Nachdem Cédric Lachat has climbed routes in the 9a range several times in the recent past, he was looking for a new challenge. He found it in a 9b route, which is derived from the routes Pachamama and Papichulo composed and rated 9b. The route is called Mamichula and was first started by Adam Ondra in 2017. The route was repeated for the first time a year ago by the French Sébastien Bouin.

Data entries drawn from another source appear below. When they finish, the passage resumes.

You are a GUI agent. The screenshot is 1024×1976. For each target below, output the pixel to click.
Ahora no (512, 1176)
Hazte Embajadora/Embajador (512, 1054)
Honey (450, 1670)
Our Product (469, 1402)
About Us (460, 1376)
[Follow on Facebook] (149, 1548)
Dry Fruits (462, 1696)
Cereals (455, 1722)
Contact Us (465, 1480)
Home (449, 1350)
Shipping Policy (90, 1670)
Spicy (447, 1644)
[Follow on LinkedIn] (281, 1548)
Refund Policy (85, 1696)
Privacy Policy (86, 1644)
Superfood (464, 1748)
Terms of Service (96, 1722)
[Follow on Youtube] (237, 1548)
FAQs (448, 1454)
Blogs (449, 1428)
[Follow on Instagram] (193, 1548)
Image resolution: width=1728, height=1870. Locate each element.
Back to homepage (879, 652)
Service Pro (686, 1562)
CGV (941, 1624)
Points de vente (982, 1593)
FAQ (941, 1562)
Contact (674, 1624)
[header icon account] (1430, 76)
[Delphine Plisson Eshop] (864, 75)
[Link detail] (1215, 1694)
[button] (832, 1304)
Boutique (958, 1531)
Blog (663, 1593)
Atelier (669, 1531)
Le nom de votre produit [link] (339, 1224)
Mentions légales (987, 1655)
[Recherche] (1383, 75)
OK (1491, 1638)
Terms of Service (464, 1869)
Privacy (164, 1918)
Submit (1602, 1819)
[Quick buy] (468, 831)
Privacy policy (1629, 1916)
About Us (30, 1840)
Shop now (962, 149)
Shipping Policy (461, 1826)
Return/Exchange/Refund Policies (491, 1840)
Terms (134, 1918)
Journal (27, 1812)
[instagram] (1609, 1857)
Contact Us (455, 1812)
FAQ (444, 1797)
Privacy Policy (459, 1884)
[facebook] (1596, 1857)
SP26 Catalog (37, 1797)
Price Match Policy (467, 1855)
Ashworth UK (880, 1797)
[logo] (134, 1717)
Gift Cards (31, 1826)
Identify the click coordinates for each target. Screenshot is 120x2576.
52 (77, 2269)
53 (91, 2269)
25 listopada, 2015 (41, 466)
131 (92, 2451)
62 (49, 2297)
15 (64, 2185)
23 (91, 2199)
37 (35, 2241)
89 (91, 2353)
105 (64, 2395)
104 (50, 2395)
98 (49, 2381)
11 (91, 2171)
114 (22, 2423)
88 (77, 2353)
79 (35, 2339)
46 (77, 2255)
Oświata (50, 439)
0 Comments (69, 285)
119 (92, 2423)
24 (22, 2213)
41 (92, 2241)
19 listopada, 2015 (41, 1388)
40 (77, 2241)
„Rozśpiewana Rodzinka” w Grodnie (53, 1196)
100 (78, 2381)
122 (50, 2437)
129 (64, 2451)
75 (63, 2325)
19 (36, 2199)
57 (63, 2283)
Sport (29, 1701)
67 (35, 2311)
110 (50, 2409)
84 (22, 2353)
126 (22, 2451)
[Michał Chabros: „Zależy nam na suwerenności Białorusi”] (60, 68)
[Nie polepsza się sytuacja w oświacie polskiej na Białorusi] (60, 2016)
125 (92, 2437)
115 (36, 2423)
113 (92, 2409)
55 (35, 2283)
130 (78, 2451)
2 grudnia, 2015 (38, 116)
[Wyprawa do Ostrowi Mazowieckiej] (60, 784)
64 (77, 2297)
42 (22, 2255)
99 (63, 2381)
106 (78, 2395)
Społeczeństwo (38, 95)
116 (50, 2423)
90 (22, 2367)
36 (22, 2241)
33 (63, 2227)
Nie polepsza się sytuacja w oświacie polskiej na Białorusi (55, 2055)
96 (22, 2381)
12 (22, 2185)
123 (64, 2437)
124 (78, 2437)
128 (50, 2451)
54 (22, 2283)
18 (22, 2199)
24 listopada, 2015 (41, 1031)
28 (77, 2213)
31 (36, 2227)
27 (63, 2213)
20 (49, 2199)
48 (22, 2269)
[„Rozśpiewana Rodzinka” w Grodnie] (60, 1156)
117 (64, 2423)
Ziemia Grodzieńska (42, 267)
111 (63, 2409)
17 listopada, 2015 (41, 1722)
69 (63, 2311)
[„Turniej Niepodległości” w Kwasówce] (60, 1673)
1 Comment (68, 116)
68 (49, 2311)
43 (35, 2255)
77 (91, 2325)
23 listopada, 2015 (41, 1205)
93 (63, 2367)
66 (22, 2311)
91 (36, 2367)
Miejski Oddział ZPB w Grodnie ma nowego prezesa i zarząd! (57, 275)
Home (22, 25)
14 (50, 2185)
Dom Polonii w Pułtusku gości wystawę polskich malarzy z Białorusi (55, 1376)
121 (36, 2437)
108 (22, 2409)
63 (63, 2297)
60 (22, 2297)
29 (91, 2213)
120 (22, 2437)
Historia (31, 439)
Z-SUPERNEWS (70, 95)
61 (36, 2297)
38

“I wanted to project a 9b. After I got information about Mamichula, I decided on this line. It is very long and not so dependent on the conditions. Scoring Pachamama was the first step towards an inspection of Mamichula. ”

Cédric Lachat

The first intermediate stage - Pachamama (9a +) to score - achieved Cédric Lachat in a relatively short time. He planned the route for around ten days during a trip Katherine Choong and invested another ten days of his current stay until the climb was successful.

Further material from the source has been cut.